Also, let's suppose that we have three programs that work in the identical
way:

    
    
        (let ((x (read-from-network)))
          ((lambda () (sleep 60) x)))
    
        (let ((x (read-from-network)))
          ((lambda (y) (sleep 60) y) x))
    
        ((lambda (y) (sleep 60) y) (read-from-network))
    

The first program creates a closure that is then immediately executed. The
second program and the third program invoke a function on some data fetched
from some network. The second program has a temporary variable introduced,
while the third doesn't.

Under the assumption made in this post, the first program __must publish the
value of `X` as it is source code __, while the latter two programs are fine
just as they are and don 't need to publish `X`. Which is absurd.

One more addition: instantiating a closure doesn't mean creating _any_ source
code. If I execute `(let ((x (read-from-network))) (lambda () (sleep 60) x))`,
no new source code is generated. If I execute it a hundred times, no new
source code is generated either. In all sane language implementations, all
that is generated are environment objects in memory containing user data and
the actual user-facing stuff: closure objects that bind the single instance of
compiled code to environment objects that contain data.
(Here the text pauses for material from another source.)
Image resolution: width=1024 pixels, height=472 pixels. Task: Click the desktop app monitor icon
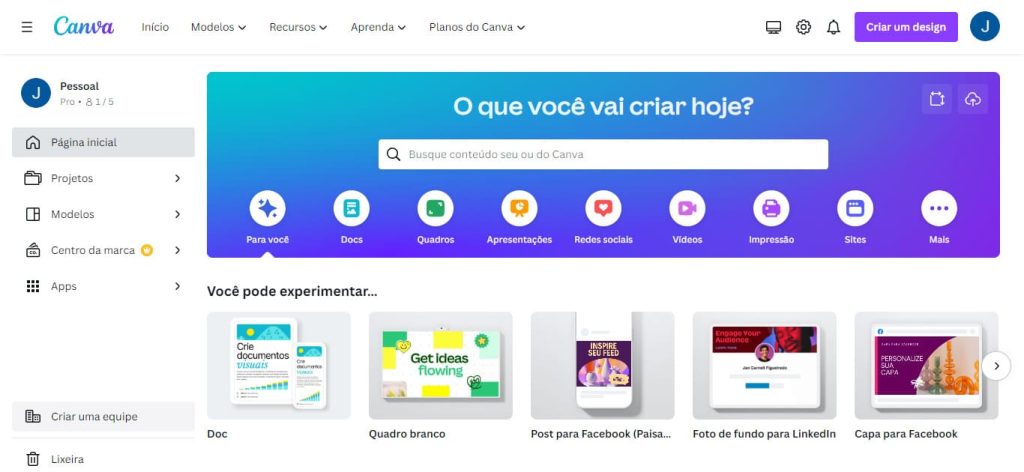pos(773,27)
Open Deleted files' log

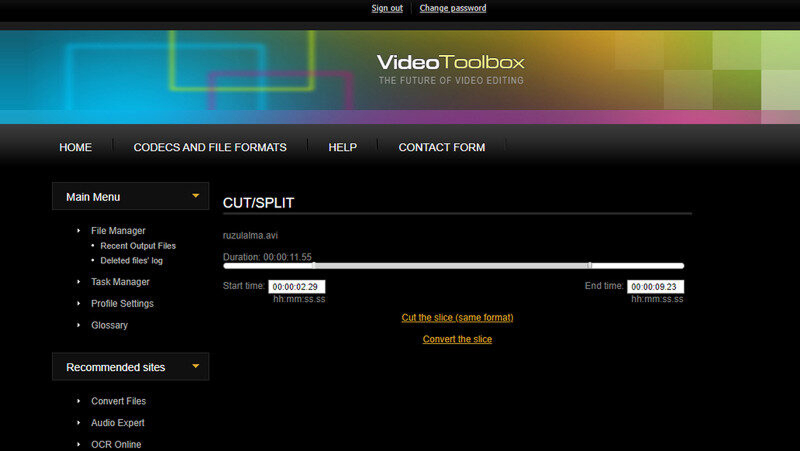131,261
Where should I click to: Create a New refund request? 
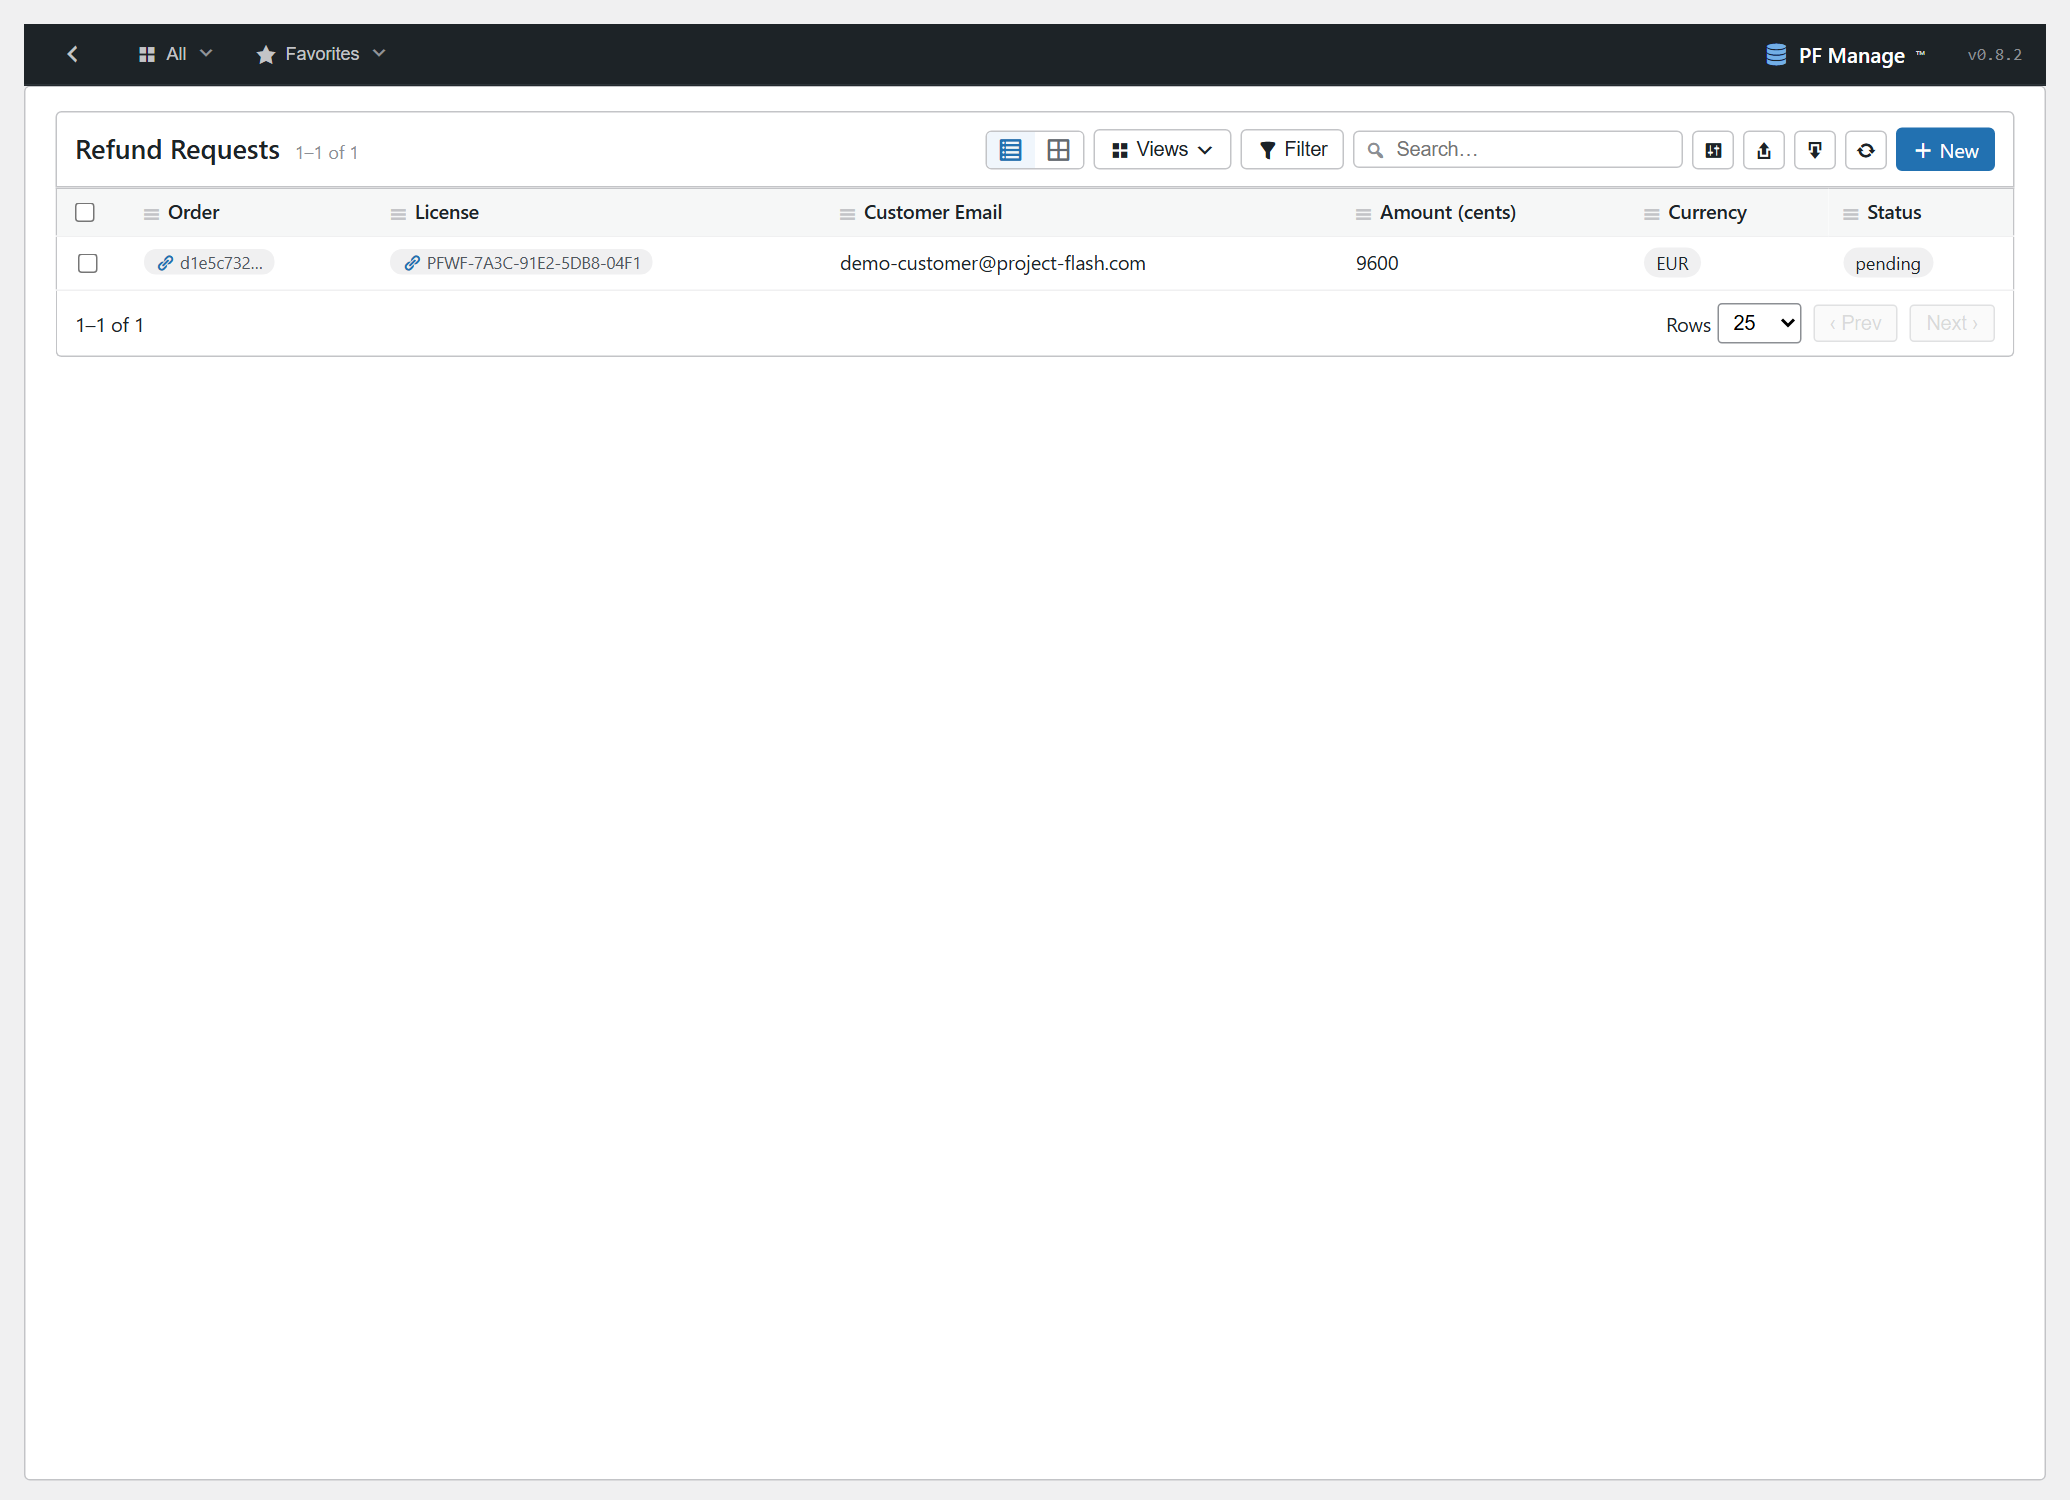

Yet another addition: [closures and objects are
equivalent]([https://wiki.c2.com/?ClosuresAndObjectsAreEquivalent](https://wiki.c2.com/?ClosuresAndObjectsAreEquivalent)),
as taught e.g. by SICP. Therefore, if you ever create a structure or a class
instance inside your program, you would therefore be required to publish the
values of all fields inside that object. Therefore, OOP is now forbidden if
you want to do anything that requires to _not_ publish user data.